FRET efficiency trajectory

Calculate the theoretical FRET efficiency trajectory in phasor space for the CFP FRET donor. The trajectory represents the path phasor coordinates follow as FRET efficiency increases from 0% (donor only) to 100% (complete energy transfer):

donor_real, donor_imag = 0.72, 0.45  # estimated pure CFP phasor coordinates
background_real, background_imag = 0.6, 0.41  # estimated background phasor

fret_efficiency_range = numpy.linspace(0.0, 1.0, 100)
donor_lifetime = phasor_to_normal_lifetime(donor_real, donor_imag, frequency)

fret_trajectory = phasor_from_fret_donor(
    frequency,
    donor_lifetime,
    fret_efficiency=fret_efficiency_range,
    donor_fretting=1.0,  # all donor molecules can undergo FRET
    donor_background=0.1,  # 10% background signal contribution
    background_real=background_real,
    background_imag=background_imag,
)

phasor_plot = PhasorPlot(
    frequency=frequency,
    xlim=(0.5, 1),
    ylim=(0.2, 0.6),
    title='FRET efficiency trajectory',
)
phasor_plot.hist2d(real, imag)
phasor_plot.line([donor_real, background_real], [donor_imag, background_imag])
phasor_plot.plot(
    donor_real,
    donor_imag,
    'o',
    color='tab:green',
    markeredgecolor='black',
    markersize=10,
    zorder=10,
    label='Donor only',
)
phasor_plot.plot(
    background_real,
    background_imag,
    'o',
    color='black',
    markersize=10,
    zorder=10,
    label='Background',
)
phasor_plot.plot(
    *fret_trajectory,
    '-',
    color='tab:orange',
    linewidth=4,
    alpha=0.8,
    label='FRET trajectory',
)
phasor_plot.show()

Estimate FRET efficiency

Estimate FRET efficiencies for each pixel in the image by finding the nearest point on the FRET efficiency trajectory to each measured phasor coordinate:

fret_efficiencies = phasor_nearest_neighbor(
    real,
    imag,
    *fret_trajectory,
    values=fret_efficiency_range,
    dtype=real.dtype,
    num_threads=4,  # use multiple threads for faster computation
)

Visualize the spatial distribution of FRET efficiencies:

plot_image(fret_efficiencies, title='Estimated FRET efficiency')

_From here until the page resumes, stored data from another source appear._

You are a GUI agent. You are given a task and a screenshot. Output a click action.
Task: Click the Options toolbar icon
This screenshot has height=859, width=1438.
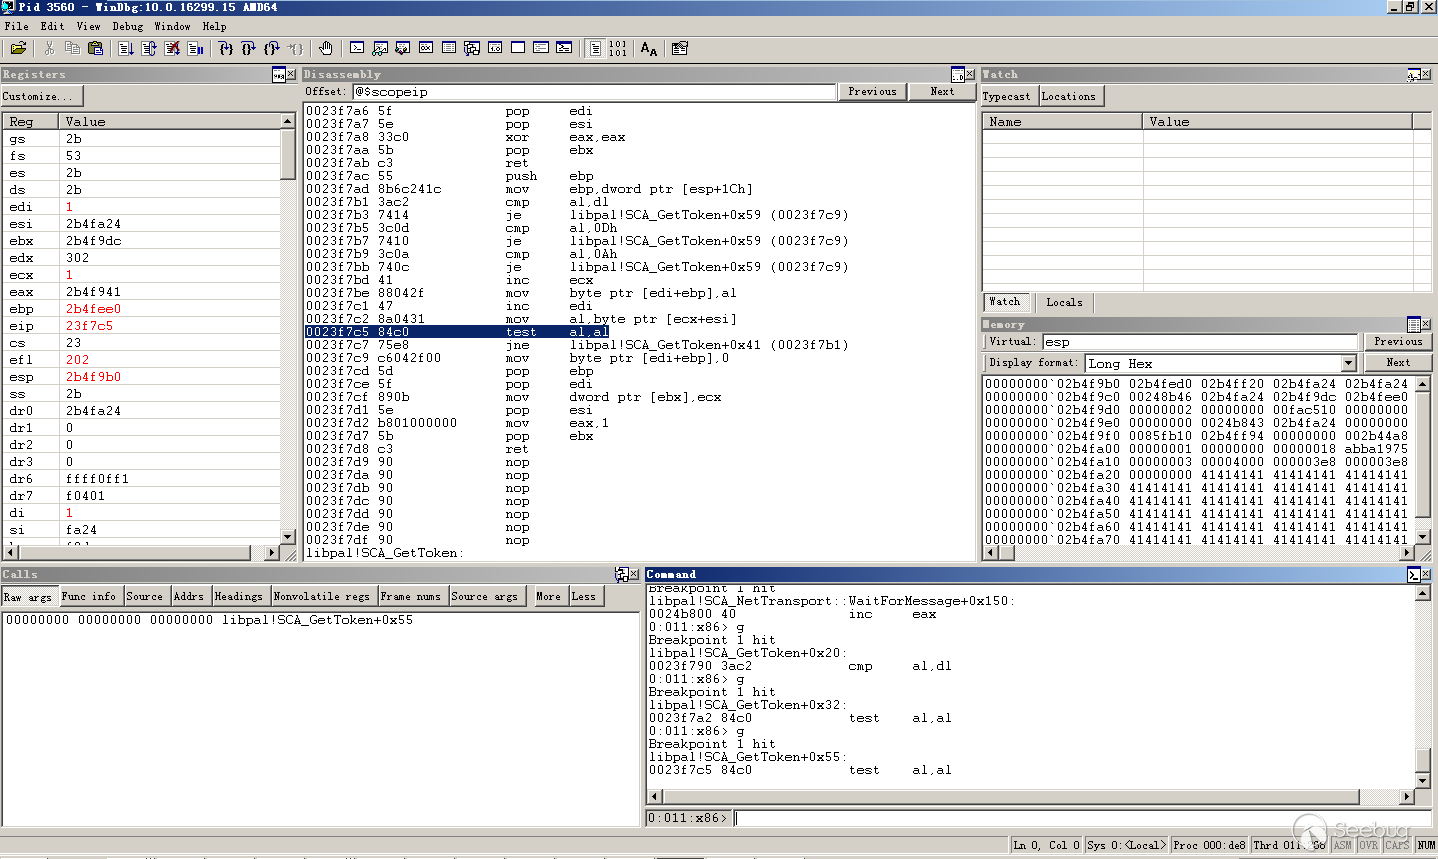click(680, 48)
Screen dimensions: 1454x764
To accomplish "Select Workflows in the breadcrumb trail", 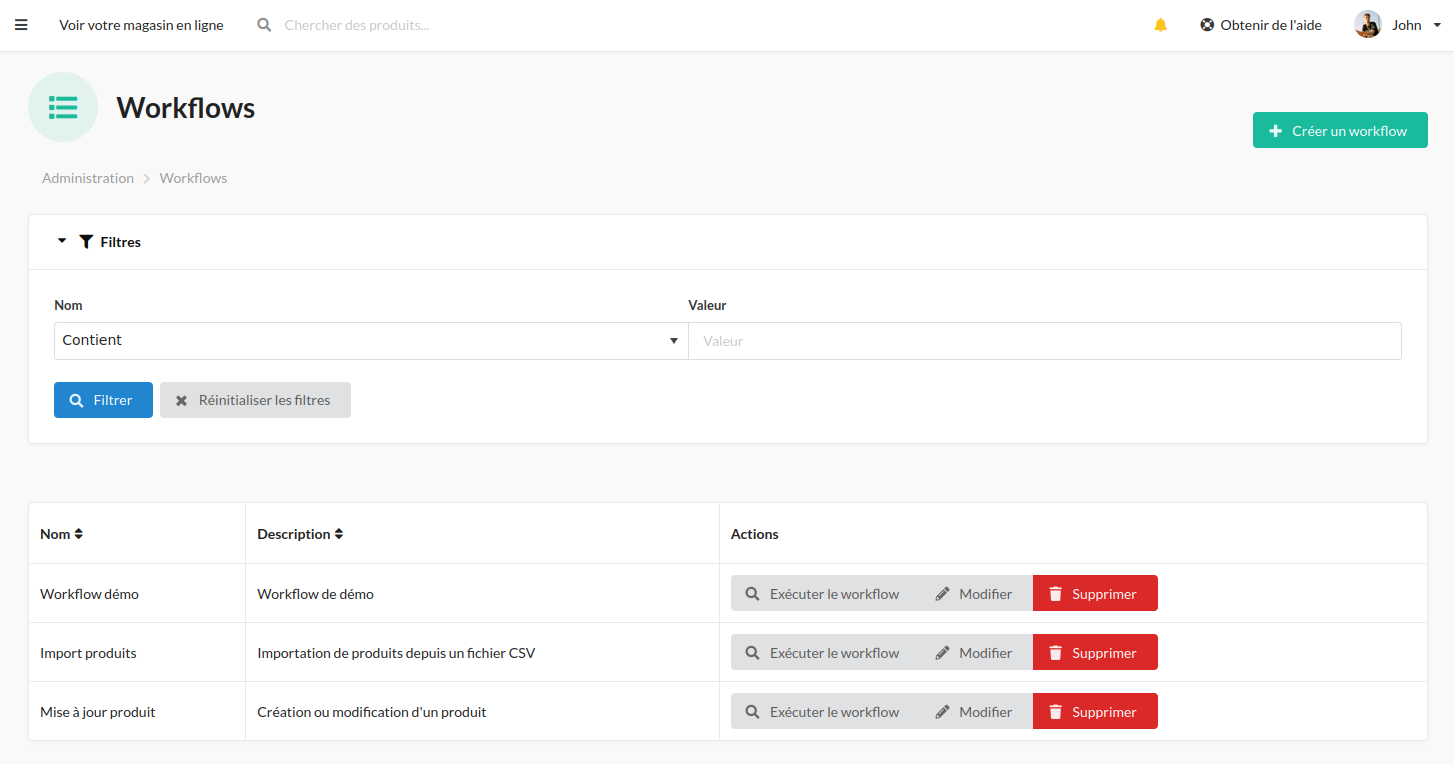I will tap(193, 177).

Visualize the distribution of FRET efficiencies as a histogram:

plot_histograms(
    fret_efficiencies * 100,  # convert to percentage
    range=(0, 35),
    bins=35,
    xlabel='FRET efficiency (%)',
    ylabel='Counts',
    title='FRET efficiency histogram',
)

Conclusions

The FRET efficiency image shows spatial heterogeneity in donor-acceptor interactions across the sample. Higher FRET efficiencies (warmer colors) indicate closer proximity between CFP and YFP molecules, suggesting successful FRET pair formation. Lower efficiencies (cooler colors) may represent cells expressing primarily CFP donor without acceptor, or regions where CFP and YFP are too far apart for efficient energy transfer. The histogram reveals the distribution of FRET states in the population.